An electrical engineer in the upper 10% earns $105,000 in 2016 dollars.

It would be nice to compare that to 1990, and I bet it would be similar in 2016 dollars.

In my experience (Chemical process engineer, process designer, designer of chemical plant automation systems), single contributors working for manufacturers tend to top out at $120K-$140K, and that's for chemical engineers. You can make more as a consultant if you have some specialized knowledge, but consulting work tends to be feast or famine, so rate of pay has to balance inconsistency. People making more than $150K are managers, or have left technical work for finance or some other more technical field.

Are there exceptions? Sure, but not enough to move the needle.

+1, that matches my experiences in industrial engineering as well.

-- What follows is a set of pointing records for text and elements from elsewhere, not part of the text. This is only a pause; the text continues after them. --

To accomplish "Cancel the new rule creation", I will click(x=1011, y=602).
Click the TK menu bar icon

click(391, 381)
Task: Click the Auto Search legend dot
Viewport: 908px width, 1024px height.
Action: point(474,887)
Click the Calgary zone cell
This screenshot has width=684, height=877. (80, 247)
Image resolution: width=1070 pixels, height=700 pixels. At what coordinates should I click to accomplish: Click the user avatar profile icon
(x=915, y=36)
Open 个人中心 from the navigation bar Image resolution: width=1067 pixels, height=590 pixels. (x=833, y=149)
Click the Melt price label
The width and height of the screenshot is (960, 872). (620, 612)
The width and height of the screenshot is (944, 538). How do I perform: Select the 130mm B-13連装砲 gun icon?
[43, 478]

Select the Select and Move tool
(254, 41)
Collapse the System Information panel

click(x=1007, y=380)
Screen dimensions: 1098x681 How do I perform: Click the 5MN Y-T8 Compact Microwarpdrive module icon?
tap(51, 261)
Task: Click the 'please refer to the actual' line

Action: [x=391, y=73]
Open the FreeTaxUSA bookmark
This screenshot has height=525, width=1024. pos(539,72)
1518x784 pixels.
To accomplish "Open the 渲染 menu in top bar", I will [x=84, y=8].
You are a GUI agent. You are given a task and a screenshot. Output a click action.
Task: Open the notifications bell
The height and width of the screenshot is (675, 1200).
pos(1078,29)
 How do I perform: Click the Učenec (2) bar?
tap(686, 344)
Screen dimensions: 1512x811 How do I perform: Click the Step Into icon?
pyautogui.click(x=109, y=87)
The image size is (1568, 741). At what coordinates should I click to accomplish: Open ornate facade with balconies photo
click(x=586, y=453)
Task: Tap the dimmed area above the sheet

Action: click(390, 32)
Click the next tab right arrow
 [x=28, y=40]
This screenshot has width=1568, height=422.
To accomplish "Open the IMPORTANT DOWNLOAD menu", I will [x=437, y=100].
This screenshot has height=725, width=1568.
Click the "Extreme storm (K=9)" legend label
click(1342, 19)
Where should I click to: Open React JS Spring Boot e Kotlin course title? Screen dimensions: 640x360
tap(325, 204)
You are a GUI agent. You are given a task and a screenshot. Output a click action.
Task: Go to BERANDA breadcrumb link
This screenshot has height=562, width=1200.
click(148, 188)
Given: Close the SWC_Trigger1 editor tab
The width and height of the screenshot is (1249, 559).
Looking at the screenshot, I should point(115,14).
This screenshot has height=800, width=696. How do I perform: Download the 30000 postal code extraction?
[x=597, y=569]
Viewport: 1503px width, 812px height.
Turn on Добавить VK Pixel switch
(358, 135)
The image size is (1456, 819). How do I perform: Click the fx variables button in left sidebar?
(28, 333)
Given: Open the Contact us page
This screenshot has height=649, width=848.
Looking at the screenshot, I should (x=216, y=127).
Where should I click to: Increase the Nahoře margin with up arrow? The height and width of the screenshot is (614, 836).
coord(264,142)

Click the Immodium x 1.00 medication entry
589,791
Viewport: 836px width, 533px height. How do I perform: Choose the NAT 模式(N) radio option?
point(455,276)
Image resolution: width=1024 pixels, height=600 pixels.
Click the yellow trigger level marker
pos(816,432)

How about pandemics as a predictor of automation. Humans can't work if they are sick, but machines can. And machines don't spread contagions, but humans do. Au contraire: machines do get viruses (or the computers than run them do), and those viruses often spread to other computers. Indeed, a machine with a virus can do far more economic damage than a human with a virus. Did Scholl and Hanson consider the risk of "sick" machines?

There, there, Thiago. Mummy will be home soon.

They came up with a 25 factor model that explains half the variance and they are bragging about it?

Meteorologists are the worst, cramming all these different factors into their models and crowing if they can predict the weather an hour further into the future. I told them to throw out all the work they've done over the past 50 years and just come up with one big factor, but they didn't listen to me.

A metric based on 13 items was published in AER that explains maybe 10% of variance. We do much better than that.

Uh, that's 23 items.

“Labor markets change more often due to changes in demand, relative to supply.” This is a good point that’s often missed. There’s a running debate about whether manufacturing job loss is primarily due to trade or automation (both supply side factors), but when you look at the timing of when these losses happened, it seems the real cause of manufacturing job loss is neither trade nor automation, but recessions (a demand side factor). Almost all the manufacturing job loss since 2000 happened during the 2001 and 2008 recessions. Manufacturing jobs were flat between those recessions and increasing after the 2008 recession.

Other anonymous, here.

It seems obvious (as an ex-automator of jobs) that you replace the jobs you can. That is forever a function of how the wavefront of technology meets the employment landscape. Which makes it functionally unpredictable over long spans. No one knows the future inventions, no one knows the future market desires. (In the short term of you can just extend trends, which should work well enough.)

But bottom line, we've seen the futility of predicting the impact of driverless cars. Those cars are as far away as ever, and all that spilled ink .. well I hope it was fun.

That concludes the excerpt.